- _PROBLEM TO WORK ON_
Copy the lines from the one containing "The image size is (800, 600)." through the one containing "Action: (85, 188)" word for word, leaving out the pictures.

- _RECORDS_

-- start --

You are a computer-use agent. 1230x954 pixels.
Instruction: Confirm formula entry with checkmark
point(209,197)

-- end --
-- start --

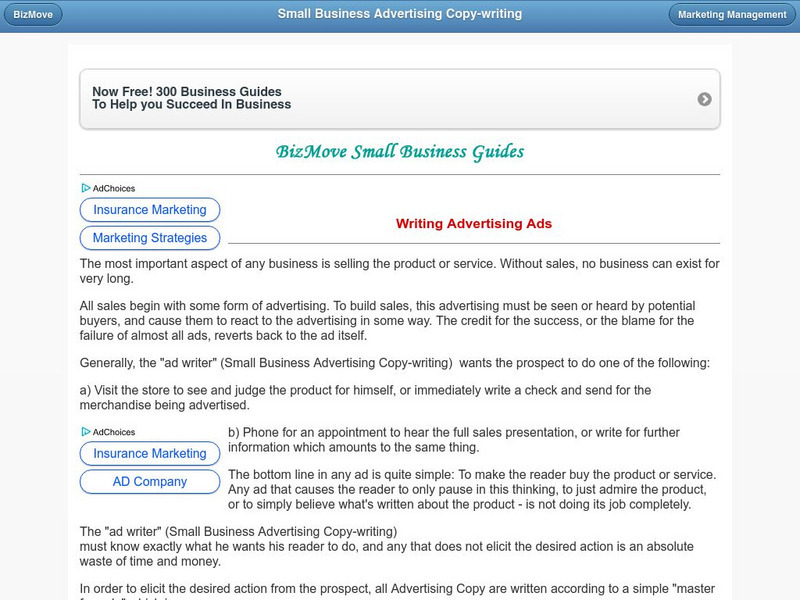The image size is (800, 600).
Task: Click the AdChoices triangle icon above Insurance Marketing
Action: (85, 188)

-- end --

- _EXPECTED OUTPUT_
The image size is (800, 600).
Task: Click the AdChoices triangle icon above Insurance Marketing
Action: (85, 188)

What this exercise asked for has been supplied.